Though Frazer wants children, they both realise that they are not ready, so they agree to wait. After seeing how difficult it was for Carmella during Chloe's birth, Rosetta is convinced that she will never be able to stand the emotional strain of having children. However, she finds out, much to her distress, that she is pregnant. Frazer tells her that if she cannot raise the baby, he will – as a sole parent. Rosetta promises to try to raise the baby because she wants to save their marriage. Rosetta starts to look forward to having the baby, especially after becoming Chloe's godmother. When Rosetta believes she has lost the baby, a doctor confirms that there was no baby in the first place. They go for another scan and the doctor finds a heartbeat. After this Rosetta and Frazer decide to go to Italy to visit her extended family. Rosetta gives birth to a son, who she and Frazer name Marco, and they settle down in Italy.

==Reception==
Saleeba was nominated in the "Best Newcomer" category at the "2007 Inside Soap Awards". They following year she and Lawson were nominated for "Best Couple". Lowculture's Ruth Deller praised Rosetta's relationship with Frazer describing it as a high point for Neighbours and said the serial would be "dull" without them. She also compared them with past couples saying, "Of the more recent additions to the cast [...] two of the most loved have been Frazer and Rosie. Brittle, neurotic, flawed but ultimately sweet Rosie and thoroughly nice and not-unattractive Frazer are one of those Ramsay Street couples that just work, and have been totally right for the show – feeling just as, well, Neighbours-y as pairings such as Madge and Harold, Scott and Charlene and Des and Daphne." TV Scoop called Rosie and Frazer "fully [sic]formed, warm, witty characters who have been a genuinely great addition to the street".

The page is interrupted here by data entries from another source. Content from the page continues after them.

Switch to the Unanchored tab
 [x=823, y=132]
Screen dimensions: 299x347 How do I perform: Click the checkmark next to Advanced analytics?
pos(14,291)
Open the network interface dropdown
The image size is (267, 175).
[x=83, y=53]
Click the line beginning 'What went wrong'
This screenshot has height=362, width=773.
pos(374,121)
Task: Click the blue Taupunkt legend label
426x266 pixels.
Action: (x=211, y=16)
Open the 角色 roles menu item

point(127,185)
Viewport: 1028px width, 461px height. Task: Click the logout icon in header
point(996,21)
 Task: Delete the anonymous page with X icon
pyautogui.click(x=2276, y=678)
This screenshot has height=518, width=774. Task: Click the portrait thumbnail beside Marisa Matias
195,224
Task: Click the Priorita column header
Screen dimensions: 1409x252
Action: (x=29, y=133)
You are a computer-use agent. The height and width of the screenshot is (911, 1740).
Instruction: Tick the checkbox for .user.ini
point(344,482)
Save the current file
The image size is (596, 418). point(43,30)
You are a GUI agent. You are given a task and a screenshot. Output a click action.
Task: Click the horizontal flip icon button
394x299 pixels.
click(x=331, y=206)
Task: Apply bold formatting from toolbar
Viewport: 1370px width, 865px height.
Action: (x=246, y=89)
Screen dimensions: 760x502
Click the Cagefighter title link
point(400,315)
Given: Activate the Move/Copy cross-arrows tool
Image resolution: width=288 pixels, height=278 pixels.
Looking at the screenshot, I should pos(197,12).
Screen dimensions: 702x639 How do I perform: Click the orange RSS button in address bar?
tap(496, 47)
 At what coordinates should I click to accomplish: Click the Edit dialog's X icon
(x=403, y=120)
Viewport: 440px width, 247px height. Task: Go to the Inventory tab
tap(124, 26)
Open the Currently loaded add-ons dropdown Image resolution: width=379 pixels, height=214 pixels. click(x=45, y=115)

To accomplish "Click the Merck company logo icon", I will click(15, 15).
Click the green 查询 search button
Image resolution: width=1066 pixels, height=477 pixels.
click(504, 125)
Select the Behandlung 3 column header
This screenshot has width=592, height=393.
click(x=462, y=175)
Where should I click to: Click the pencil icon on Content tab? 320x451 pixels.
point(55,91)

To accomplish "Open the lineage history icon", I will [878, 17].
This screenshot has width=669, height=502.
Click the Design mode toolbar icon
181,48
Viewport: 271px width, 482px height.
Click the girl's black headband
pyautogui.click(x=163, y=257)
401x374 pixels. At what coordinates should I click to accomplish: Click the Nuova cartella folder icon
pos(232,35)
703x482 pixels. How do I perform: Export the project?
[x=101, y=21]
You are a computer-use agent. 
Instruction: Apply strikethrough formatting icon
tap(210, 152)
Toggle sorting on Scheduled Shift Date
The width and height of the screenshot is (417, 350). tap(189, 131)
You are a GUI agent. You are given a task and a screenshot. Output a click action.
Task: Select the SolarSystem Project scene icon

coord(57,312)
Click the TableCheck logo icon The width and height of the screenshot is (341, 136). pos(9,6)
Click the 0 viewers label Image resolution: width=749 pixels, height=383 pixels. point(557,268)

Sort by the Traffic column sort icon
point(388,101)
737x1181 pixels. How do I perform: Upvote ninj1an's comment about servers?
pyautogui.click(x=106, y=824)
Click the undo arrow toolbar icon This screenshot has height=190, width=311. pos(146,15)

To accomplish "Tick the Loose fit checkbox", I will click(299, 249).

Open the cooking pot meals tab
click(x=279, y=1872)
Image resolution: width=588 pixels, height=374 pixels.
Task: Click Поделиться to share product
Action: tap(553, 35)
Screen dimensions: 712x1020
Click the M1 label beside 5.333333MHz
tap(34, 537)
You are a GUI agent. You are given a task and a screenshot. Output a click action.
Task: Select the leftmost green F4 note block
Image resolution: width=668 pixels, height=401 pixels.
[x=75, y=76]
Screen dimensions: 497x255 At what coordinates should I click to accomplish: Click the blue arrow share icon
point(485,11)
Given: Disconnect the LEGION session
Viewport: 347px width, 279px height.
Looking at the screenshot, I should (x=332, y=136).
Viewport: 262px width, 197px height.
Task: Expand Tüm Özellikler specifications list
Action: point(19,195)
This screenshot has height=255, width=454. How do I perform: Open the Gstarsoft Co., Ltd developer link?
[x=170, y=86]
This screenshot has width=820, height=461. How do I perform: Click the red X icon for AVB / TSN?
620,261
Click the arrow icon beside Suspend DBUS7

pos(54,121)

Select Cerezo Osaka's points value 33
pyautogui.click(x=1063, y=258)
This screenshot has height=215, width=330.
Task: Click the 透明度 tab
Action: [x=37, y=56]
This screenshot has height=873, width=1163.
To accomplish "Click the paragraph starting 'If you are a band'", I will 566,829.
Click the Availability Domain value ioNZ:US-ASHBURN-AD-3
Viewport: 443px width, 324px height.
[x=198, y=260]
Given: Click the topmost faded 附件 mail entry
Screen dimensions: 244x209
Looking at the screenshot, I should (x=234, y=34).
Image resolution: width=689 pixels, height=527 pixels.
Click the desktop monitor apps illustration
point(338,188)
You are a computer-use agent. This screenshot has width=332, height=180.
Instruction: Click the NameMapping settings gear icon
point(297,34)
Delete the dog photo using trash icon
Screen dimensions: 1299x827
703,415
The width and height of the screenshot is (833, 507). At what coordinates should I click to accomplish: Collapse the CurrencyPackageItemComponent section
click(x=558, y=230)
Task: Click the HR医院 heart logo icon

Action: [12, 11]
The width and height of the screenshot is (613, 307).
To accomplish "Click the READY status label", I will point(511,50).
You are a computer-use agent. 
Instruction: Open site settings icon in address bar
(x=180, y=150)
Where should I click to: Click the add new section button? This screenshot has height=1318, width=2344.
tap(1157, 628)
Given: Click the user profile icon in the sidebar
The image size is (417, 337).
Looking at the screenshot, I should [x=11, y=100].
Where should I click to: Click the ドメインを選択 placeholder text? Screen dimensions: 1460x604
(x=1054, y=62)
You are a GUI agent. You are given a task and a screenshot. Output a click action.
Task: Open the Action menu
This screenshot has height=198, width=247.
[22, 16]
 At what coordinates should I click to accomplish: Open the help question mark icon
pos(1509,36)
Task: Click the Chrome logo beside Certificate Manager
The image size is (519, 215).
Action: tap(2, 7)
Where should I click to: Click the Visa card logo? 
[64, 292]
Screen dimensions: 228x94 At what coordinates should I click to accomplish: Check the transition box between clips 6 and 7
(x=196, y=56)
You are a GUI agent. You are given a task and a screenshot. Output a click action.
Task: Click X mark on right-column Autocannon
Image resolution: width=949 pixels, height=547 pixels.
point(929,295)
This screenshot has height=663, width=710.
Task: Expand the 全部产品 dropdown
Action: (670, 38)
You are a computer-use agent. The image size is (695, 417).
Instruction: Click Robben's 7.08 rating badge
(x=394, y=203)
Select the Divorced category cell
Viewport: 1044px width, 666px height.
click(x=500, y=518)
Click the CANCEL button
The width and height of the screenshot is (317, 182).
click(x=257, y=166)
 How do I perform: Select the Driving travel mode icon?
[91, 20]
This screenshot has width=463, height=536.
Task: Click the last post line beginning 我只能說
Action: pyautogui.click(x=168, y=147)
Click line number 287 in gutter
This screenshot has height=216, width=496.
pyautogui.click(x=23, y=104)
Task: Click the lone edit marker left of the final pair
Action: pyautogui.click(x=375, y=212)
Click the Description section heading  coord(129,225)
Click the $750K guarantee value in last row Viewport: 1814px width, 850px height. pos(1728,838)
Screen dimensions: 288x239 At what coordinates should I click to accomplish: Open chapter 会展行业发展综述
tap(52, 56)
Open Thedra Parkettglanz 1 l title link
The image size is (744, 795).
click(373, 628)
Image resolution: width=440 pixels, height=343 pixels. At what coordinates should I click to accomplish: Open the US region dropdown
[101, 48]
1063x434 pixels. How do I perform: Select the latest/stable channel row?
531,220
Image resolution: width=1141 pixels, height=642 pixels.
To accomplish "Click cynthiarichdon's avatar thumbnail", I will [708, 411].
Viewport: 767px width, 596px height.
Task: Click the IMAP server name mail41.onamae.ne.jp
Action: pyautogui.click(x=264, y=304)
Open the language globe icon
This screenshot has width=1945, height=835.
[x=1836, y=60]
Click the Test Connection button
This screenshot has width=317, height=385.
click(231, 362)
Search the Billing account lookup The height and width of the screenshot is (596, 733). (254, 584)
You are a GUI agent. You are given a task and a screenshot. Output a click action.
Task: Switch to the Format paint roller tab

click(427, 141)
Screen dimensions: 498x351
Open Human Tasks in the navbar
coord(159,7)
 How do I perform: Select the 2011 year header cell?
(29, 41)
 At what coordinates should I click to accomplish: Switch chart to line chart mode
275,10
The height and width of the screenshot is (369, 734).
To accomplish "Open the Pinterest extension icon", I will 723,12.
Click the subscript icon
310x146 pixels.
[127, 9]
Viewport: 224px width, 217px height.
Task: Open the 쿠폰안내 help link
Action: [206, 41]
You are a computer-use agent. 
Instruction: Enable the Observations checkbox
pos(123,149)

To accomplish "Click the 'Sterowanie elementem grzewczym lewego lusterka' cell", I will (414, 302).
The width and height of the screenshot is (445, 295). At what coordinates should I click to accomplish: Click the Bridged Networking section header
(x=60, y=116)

The Birmingham Mail chose Paul confessing his love for Rosetta and her confusion as their "pick of the day". Natalie Craig writing for The Sydney Morning Herald said Rosetta is like Maria from West Side Story - because she was "young, Italian and forced into an engagement with a man she does not desire". She jested it made Erinsborough appear like The Bronx. A writer from Inside Soap revealed that the magazines staff were invested in Rosie and Frazer's relationship. They revealed "will it last? We sure hope so! If a couple as perfect as these two can't make it, then nobody can!"